Hello, my name is Carl, and I'll be your Satanically influenced atheist flight attendant today.  Welcome aboard.  Coffee, tea or babies blood? 

She would be great serving refreshments.  God multiplies them.  A great savings for the airline.

Loren, don't tell me you've never heard of Cindy Jacobs!!  She's a well-known class-A religious nutcase. 

Here's one of her famous ramblings......

Sorry, haven't had the displeasure of knowing her ... biblically or otherwise, nor do I WANT to!

ONLY if she has a multi-engine commercial rating and, say, two or three thousand hours of flight time.  Otherwise, she can munch on her peanuts in Coach and keep her yap shut.

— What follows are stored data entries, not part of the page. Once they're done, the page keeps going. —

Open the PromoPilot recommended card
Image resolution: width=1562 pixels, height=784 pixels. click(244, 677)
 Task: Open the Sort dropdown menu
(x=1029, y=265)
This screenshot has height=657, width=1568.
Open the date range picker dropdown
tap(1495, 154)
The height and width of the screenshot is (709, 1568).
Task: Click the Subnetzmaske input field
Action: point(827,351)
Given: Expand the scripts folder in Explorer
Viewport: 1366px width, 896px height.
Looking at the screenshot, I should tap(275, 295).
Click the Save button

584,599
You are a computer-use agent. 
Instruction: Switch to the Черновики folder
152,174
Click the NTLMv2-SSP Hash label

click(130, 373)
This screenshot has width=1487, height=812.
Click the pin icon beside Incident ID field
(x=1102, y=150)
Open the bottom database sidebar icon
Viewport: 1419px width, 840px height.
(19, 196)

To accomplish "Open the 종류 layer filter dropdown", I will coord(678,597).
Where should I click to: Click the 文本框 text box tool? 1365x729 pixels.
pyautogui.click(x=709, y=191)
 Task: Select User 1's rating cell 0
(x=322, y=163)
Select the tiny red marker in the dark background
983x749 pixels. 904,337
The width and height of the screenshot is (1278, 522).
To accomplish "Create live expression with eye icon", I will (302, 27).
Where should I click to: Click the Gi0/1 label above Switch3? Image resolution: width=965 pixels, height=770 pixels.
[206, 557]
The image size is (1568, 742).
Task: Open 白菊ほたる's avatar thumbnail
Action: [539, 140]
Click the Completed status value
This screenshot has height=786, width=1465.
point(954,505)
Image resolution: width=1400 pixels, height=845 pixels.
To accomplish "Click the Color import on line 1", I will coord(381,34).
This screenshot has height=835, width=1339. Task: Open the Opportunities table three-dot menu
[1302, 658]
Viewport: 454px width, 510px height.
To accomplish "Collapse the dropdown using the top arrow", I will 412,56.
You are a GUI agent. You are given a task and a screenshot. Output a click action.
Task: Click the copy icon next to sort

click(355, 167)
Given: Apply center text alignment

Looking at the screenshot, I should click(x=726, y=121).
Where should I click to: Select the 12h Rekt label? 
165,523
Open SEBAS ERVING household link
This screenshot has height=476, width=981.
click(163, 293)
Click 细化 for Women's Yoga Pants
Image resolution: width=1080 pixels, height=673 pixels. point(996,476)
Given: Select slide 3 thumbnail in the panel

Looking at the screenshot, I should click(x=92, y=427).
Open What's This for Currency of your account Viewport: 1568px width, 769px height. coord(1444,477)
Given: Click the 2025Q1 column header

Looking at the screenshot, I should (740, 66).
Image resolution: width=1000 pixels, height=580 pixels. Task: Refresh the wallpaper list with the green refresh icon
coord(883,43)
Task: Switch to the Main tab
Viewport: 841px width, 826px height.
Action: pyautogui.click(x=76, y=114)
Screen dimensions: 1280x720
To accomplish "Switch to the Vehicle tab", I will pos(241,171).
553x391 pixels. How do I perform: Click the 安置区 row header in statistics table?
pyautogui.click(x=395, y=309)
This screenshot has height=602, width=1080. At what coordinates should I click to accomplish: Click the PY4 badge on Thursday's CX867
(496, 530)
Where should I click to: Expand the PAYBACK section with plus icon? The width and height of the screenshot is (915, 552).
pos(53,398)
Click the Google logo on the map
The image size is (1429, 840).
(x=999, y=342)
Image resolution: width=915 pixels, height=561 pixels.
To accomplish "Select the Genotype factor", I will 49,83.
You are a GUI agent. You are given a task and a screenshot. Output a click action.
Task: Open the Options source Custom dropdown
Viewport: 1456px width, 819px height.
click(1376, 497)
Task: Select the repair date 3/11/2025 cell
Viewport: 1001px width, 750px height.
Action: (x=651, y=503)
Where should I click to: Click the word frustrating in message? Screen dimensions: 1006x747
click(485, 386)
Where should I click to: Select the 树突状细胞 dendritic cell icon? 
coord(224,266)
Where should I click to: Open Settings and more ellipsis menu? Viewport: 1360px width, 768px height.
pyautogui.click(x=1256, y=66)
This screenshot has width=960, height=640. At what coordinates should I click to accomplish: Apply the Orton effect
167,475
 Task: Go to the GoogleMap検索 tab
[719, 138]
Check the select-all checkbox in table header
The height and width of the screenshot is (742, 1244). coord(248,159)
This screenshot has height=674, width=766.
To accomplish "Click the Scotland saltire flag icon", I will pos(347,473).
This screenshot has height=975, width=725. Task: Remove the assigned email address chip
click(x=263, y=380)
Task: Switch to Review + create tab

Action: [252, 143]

She's a leader for the ignorant and gullible and she obviously suffers form PTBSD (Post Traumatic Bull Shit Disorder) due to her mind being a battleground against reason.

W-T-F?!! Please tell me this isn't some sort of sick-assed joke. This HAS to be Poe. No one, not even a person who may have survived having their brain removed, can that absolutely, unequivocally, completely and unalterably stupid. I could have a more intelligent and meaningful conversation with a head of cauliflower. 

Now, now, Pat ... don't be casting asparagus! [chuckle!]

Oh, my aching ass! I just looked her up. The bitch is real! Sorry for having a moment of doubt. SB. And no, my name's not Thomas ;-)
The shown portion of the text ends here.